Parts of the exercise:
• A. In the passage on employer healthcare costs, what was the average premium for family coverage in 2017, according to Kaiser Family Foundation stats?
• B. Carry the passage on employer healthcare costs forward from its final sentence, matching its tone and subject.
[Page extract — start]
At the end of the day, Stead says “taking care of our colleagues is just something we’re going to do.” If the tax stays on the books, then he’ll have no choice but to pay it.

With the escalating war for talent, health insurance is becoming a competitive requirement. Midsize companies (50–499 employees) mirror larger outfits (500-plus employees) in prevalence of healthcare plans, according to Transamerica’s employer survey report: in both categories, 98–99 percent offered plans, compared with 57 percent of small businesses.

The specter of rising costs has not dampened companies’ expectations that they will continue to provide coverage, according to the annual employer survey by Willis Towers Watson, which found that in 2017, employer confidence in offering healthcare benefits rose to its highest level since the ACA was passed, with 92 percent saying they were “very confident” they would still be offering benefits in five years, up from 87 percent in 2015. And survey respondents were under no illusions about future affordability of healthcare; they anticipated healthcare costs would rise by 5.5 percent in 2018, compared with 4.6 percent in 2017.

Exploring DIY Solutions
For businesses, ballooning healthcare costs are simply a fact of life. The average premium for family coverage hit $18,764 in 2017, up from $11,480 in 2006, according to Kaiser Family Foundation stats. Total U.S. healthcare spend for 2016 reached nearly $3.4 trillion, up 4.8 percent from 2015. What’s more, according to the Centers for Medicare & Medicaid, healthcare spend is projected to reach nearly 20 percent of GDP by 2025.

“Our healthcare system is a mess,” says Zane Tankel, CEO of Apple-Metro, who began self-insuring two years ago as a way of bringing costs down.

However, many say the noise around the healthcare legislation debate is distracting CEOs from exploring solutions. Eric Helman, chief strategy officer for the employee benefits firm Hodges-Mace, says his meetings with C-Suite members get mired in talk about Capitol Hill. “It’s all about whether we will have healthcare reform. So, a CEO will only spend a couple of hours a year on benefits and that conversation is consumed with a bunch of stuff that doesn’t matter.”
[Page extract — finish]
[Given entries — start]
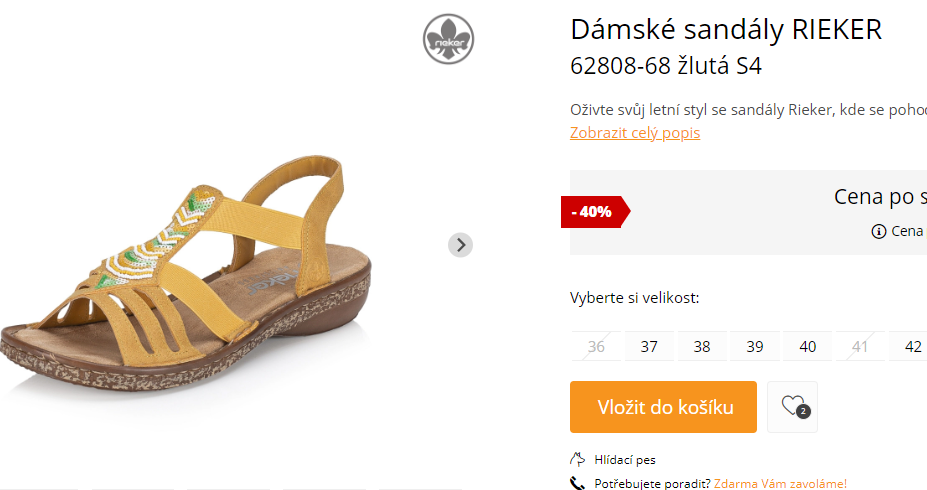Choose size 42

click(x=910, y=346)
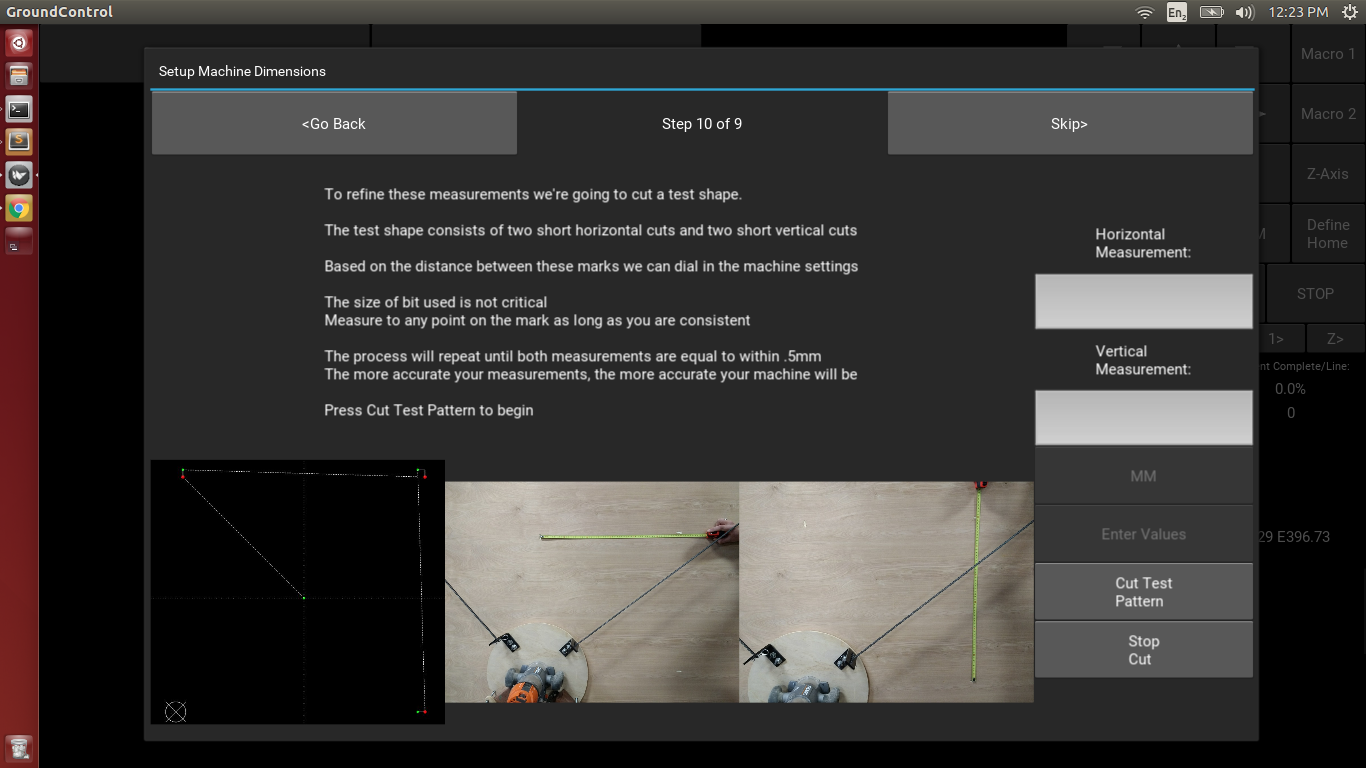Click Skip> to skip this calibration step
Screen dimensions: 1366x768
pos(1070,123)
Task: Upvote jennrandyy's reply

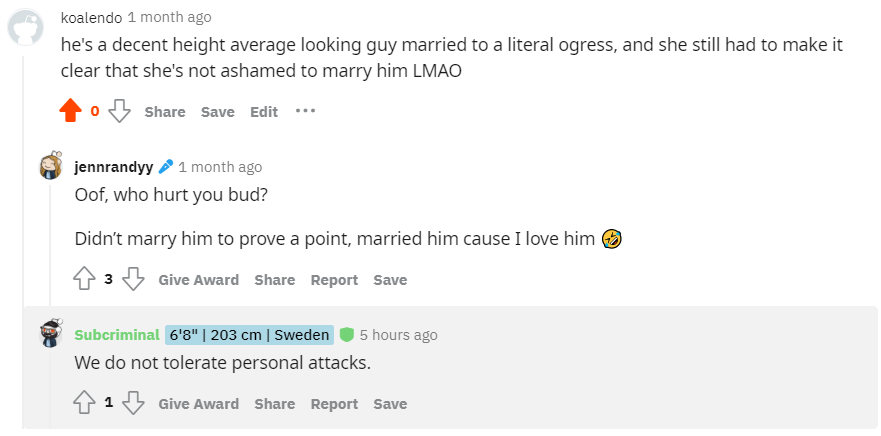Action: 84,279
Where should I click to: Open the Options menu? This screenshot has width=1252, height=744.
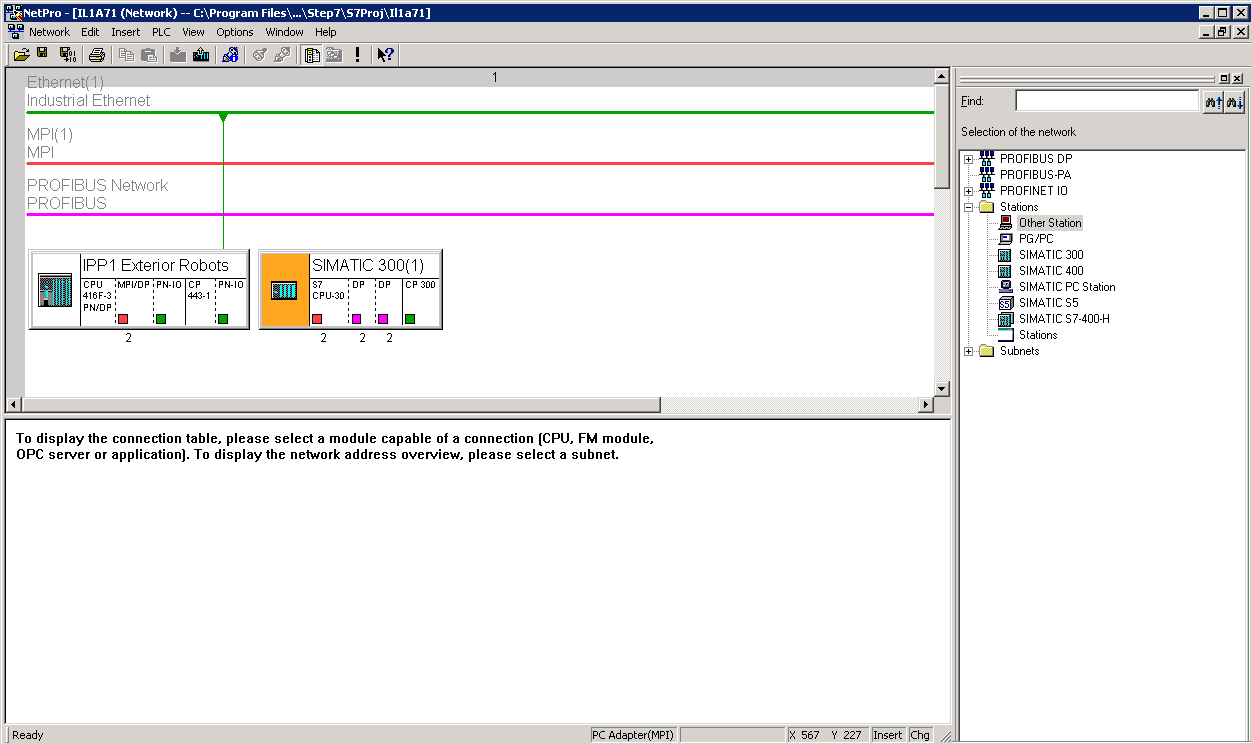(235, 32)
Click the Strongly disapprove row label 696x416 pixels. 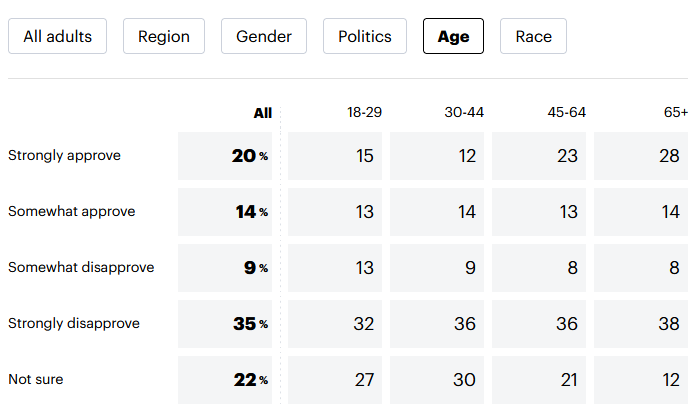tap(74, 323)
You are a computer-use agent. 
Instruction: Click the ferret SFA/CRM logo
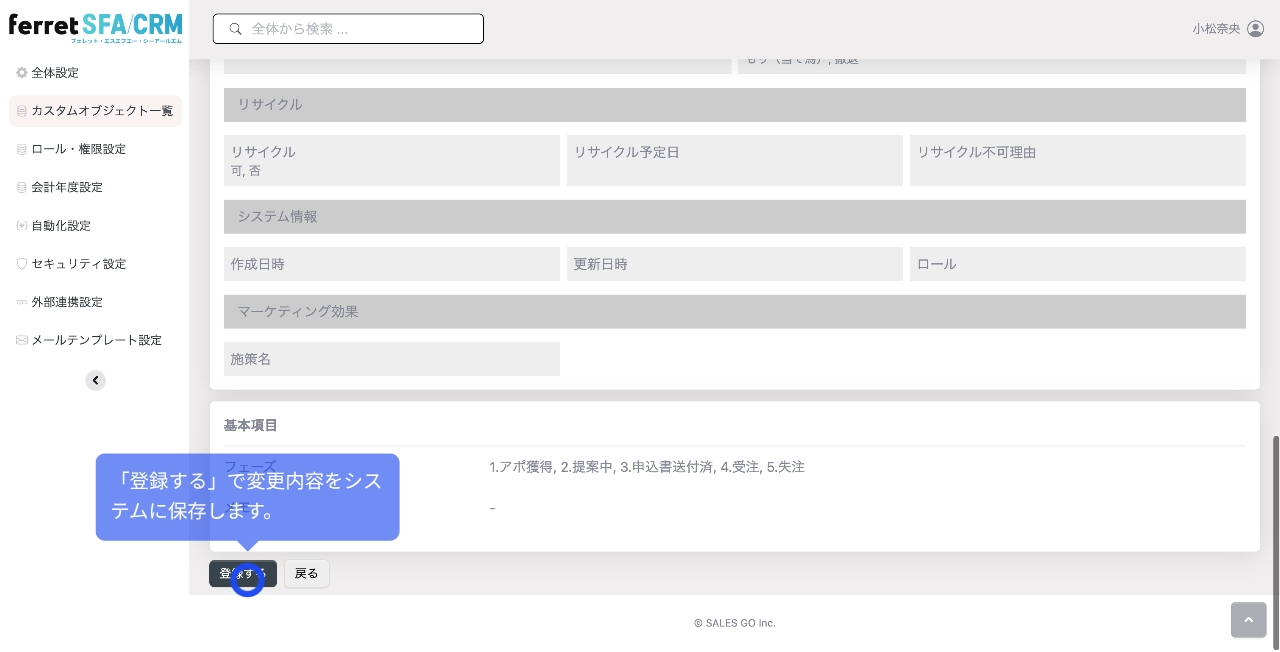(96, 26)
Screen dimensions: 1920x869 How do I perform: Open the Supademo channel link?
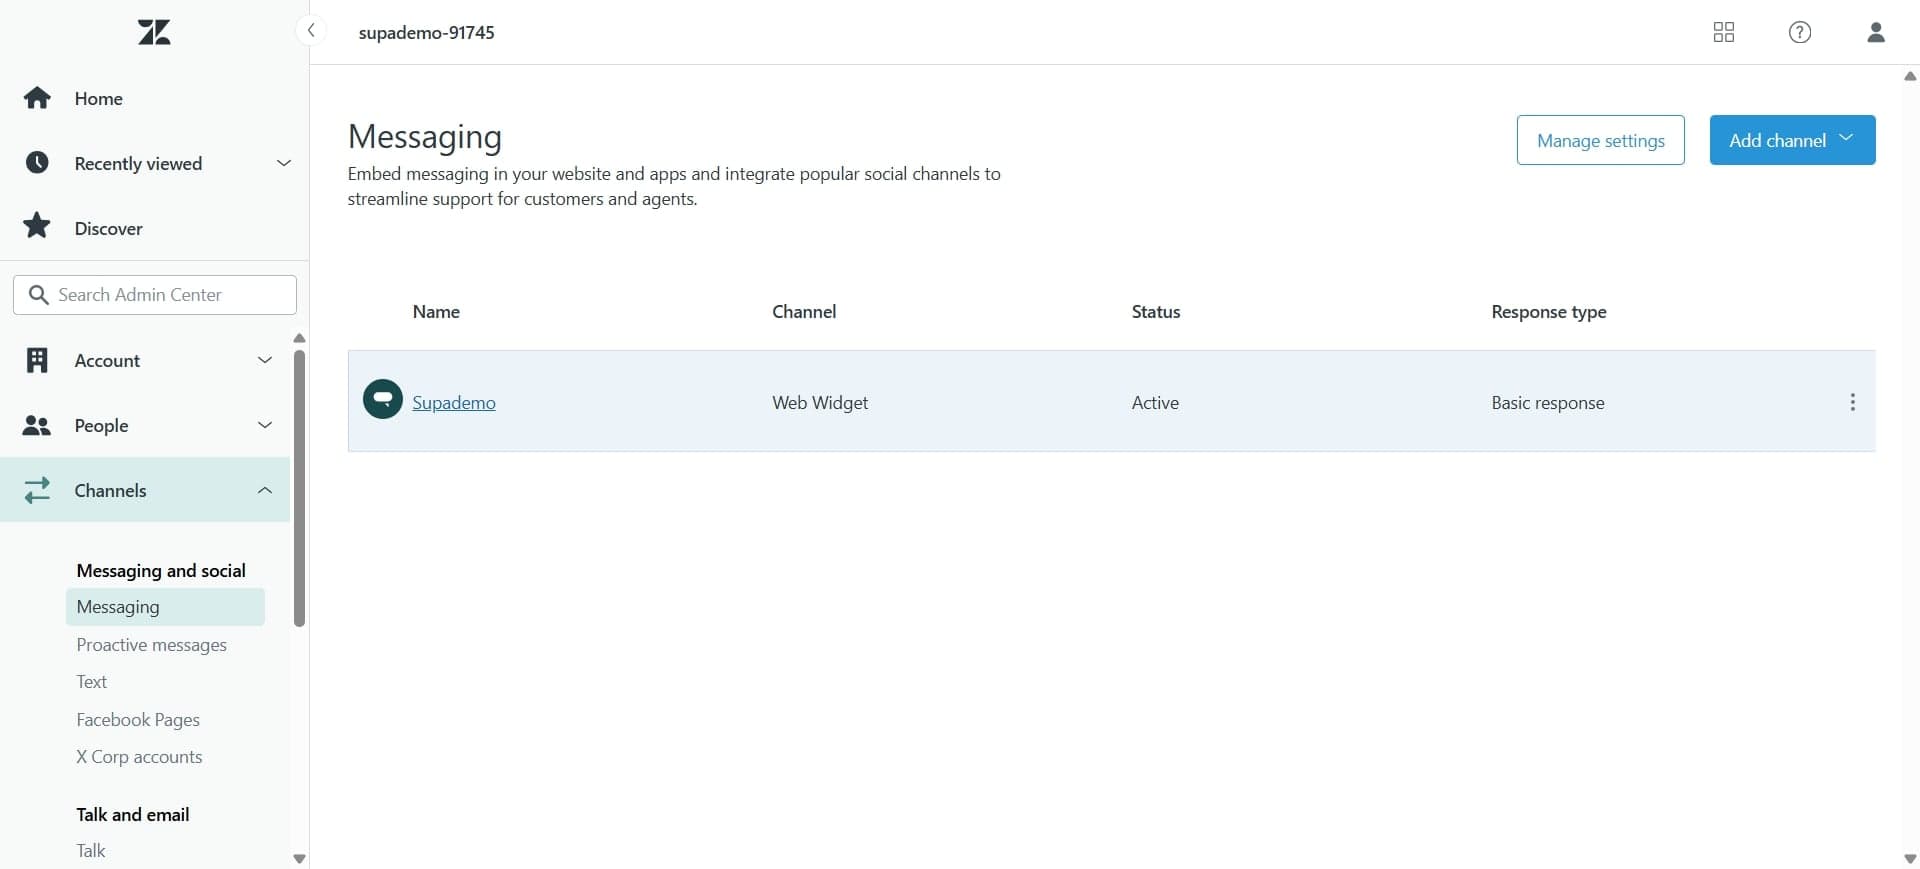tap(454, 403)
[Given entries — finish]
Results of the tasks:
• A. $18,764

• B.
Yet, regardless of the details, any future bill is won’t solve the problem, argues Paul Johnson, CEO of Redirect Health. “[The legislation] is all about how you pay for healthcare, not how you fix it,” he says. “The existing system is ripping people off because it’s not designed around the customer. It’s designed around the industry. And the industry is so freaked out now, they’re saying the only answer is single payer, because they’re terrified of having to operate in a real marketplace where competition exists.”

Such a marketplace would force the industry to address the waste and inefficiency responsible for soaring costs. Studies, including Harvard’s examination of Medicare, estimate that waste in the U.S. system—overcharging, overtreatment, administrative complexity and fraud—accounts for between one-third to one-half of total costs.

“We think it’s much closer to 50 percent,” says Johnson, who blames, in large part, hospital buy-ups of medical practices, which then owe a quid pro quo to the hospitals. Redirect Health aims to bring prices down with a system that offers employees, particularly those making less than $15 per hour, unlimited access to primary care, with the long-range goal of keeping them out of the hospital labyrinth.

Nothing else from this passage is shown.